# TITANIC - KAGGLE

### ML ANALYSIS WITH SCI-KIT LEARN

We look at machine learning models based on the following classifiers, initiated with their default hyperparameter values:

- perceptron;
- logistic regression;
- support vector machine;
- naive Bayes;
- decision tree;
- random forest;
- $k$-nearest neighbours.

#### LIBRARY IMPORTS (PREPROCESSING)

In [1]:
import pandas as pd
import numpy as np
import ml_generals as ml
from sklearn.model_selection import train_test_split
from sklearn.preprocessing import StandardScaler

### DATASET IMPORTS

In the folder `datasets/` we have prepared the training data, labels and test data saved as:

- `trainingData.csv`;
- `trainingLabels.csv`;
- `testData.csv`


In [2]:
train = pd.read_csv('datasets/trainingData.csv')
labels = pd.read_csv('datasets/trainingLabels.csv')

The machine learning models typically pass `numpy` arrays.
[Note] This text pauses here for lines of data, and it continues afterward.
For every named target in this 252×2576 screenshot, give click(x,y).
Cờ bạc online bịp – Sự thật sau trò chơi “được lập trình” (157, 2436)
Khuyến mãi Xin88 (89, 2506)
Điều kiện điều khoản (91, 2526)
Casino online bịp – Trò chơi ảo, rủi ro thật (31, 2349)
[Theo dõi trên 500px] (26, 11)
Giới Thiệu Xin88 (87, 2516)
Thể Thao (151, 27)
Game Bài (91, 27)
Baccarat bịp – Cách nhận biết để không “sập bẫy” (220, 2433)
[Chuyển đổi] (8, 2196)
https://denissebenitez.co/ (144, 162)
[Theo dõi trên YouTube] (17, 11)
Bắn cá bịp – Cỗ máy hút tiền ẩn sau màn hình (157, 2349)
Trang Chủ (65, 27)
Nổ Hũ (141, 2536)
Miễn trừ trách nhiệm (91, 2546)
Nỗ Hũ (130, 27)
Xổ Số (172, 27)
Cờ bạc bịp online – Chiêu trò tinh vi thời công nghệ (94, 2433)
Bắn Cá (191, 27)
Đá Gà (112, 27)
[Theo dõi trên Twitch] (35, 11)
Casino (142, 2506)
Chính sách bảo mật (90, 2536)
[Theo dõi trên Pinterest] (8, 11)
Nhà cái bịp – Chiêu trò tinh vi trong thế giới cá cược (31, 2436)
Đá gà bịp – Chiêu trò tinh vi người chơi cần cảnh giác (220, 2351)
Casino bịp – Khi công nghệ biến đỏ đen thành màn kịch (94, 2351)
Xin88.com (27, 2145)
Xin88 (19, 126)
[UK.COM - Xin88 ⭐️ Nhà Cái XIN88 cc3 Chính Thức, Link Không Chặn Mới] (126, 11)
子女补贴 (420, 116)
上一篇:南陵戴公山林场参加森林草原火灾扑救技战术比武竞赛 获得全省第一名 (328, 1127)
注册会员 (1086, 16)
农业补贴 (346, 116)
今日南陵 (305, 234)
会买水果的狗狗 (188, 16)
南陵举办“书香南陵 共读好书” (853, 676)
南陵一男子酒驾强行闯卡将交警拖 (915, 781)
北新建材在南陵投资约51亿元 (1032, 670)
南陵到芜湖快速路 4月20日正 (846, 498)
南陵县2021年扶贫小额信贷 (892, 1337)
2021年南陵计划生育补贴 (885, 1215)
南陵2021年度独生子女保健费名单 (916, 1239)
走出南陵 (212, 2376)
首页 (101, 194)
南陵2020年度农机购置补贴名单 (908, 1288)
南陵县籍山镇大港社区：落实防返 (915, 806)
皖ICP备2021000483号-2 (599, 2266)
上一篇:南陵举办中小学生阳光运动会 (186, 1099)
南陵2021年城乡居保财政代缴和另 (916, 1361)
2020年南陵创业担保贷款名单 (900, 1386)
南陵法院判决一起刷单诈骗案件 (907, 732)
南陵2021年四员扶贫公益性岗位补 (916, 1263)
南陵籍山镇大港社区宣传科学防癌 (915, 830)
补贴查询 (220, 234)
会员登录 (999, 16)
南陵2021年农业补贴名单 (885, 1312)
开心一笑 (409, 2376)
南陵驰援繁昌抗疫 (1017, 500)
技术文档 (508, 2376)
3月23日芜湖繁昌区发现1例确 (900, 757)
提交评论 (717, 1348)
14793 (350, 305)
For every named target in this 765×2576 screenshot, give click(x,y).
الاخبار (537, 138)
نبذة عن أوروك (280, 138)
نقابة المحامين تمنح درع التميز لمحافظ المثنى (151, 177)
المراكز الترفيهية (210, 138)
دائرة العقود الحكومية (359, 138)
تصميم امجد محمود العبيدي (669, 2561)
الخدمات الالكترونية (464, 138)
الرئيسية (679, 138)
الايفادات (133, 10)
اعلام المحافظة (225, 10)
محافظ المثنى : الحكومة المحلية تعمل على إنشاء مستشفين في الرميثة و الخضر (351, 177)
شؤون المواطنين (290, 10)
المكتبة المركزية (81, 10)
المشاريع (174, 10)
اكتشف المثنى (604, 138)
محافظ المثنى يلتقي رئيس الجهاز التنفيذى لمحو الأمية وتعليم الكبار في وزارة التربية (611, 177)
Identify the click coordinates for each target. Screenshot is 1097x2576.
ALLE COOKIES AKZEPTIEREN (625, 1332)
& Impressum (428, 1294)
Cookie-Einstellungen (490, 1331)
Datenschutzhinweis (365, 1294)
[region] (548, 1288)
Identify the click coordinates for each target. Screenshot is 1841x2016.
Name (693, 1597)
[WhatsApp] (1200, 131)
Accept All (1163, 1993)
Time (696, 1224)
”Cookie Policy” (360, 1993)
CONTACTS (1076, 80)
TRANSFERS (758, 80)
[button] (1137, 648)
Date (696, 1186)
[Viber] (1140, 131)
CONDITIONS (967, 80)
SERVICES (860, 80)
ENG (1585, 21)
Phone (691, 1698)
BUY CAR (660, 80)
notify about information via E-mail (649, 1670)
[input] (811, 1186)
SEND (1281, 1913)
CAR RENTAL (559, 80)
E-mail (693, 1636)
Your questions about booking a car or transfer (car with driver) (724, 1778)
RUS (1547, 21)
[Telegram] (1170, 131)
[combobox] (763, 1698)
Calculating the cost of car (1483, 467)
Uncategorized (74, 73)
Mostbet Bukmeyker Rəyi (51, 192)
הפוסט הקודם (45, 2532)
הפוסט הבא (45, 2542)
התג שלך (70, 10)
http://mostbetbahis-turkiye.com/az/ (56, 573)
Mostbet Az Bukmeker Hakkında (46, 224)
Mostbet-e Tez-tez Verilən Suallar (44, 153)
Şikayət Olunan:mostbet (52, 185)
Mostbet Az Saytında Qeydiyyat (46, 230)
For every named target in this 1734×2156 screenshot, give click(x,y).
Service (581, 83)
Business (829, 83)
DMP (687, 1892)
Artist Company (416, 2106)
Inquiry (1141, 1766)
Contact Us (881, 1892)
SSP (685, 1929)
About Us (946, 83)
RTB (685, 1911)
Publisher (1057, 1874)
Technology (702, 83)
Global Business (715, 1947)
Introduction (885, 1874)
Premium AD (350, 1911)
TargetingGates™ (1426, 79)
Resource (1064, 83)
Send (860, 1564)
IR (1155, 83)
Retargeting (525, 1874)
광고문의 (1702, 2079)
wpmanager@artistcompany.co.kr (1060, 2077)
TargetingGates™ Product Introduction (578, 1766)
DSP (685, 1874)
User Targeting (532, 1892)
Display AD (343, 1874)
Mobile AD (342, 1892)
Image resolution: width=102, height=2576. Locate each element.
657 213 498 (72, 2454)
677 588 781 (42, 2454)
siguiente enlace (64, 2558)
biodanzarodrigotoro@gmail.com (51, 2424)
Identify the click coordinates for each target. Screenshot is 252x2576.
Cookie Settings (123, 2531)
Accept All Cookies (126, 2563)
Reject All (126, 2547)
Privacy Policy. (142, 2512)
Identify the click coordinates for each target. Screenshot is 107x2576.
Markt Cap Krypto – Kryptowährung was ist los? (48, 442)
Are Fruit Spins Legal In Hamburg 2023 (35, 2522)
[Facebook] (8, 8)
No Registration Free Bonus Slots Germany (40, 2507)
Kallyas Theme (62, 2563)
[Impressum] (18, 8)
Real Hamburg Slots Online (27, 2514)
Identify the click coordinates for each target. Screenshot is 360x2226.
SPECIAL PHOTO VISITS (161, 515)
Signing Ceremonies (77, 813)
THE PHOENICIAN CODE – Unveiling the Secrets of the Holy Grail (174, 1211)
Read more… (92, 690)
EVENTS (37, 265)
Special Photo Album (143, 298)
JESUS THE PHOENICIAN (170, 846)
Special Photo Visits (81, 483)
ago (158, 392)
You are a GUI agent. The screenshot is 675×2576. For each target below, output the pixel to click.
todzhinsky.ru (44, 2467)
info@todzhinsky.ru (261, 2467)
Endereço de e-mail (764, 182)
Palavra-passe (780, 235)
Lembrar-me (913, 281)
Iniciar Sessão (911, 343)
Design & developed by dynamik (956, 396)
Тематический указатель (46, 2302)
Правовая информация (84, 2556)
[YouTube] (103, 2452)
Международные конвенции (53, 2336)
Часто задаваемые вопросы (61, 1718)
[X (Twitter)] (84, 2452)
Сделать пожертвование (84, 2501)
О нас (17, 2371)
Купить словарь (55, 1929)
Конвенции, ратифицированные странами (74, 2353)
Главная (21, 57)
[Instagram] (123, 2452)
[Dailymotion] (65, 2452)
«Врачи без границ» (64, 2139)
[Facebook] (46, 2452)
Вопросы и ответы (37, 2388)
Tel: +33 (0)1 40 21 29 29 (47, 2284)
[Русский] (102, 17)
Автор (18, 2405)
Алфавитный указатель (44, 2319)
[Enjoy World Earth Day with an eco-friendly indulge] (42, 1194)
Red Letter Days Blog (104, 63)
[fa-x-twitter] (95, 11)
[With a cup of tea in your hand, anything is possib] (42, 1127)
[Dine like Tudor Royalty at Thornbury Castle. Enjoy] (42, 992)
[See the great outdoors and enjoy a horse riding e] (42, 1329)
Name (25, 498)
The above datasets are accordingly transformed:


In [3]:
train = train.to_numpy()
labels = labels.values.ravel()

### PREPROCESSING

Before preparing the datasets for model training, we can normalize values to generate more accurate predictions with the `StandardScalar()` method.

**Note.** *We do not normalise the labels. Only the features (training data).*

In [4]:
trainNormalised = StandardScaler().fit_transform(train)

The method `train_test_split` allows for validation testing by machine learning models while training. It takes the training data with its labels and splits it into data for training and testing (validating).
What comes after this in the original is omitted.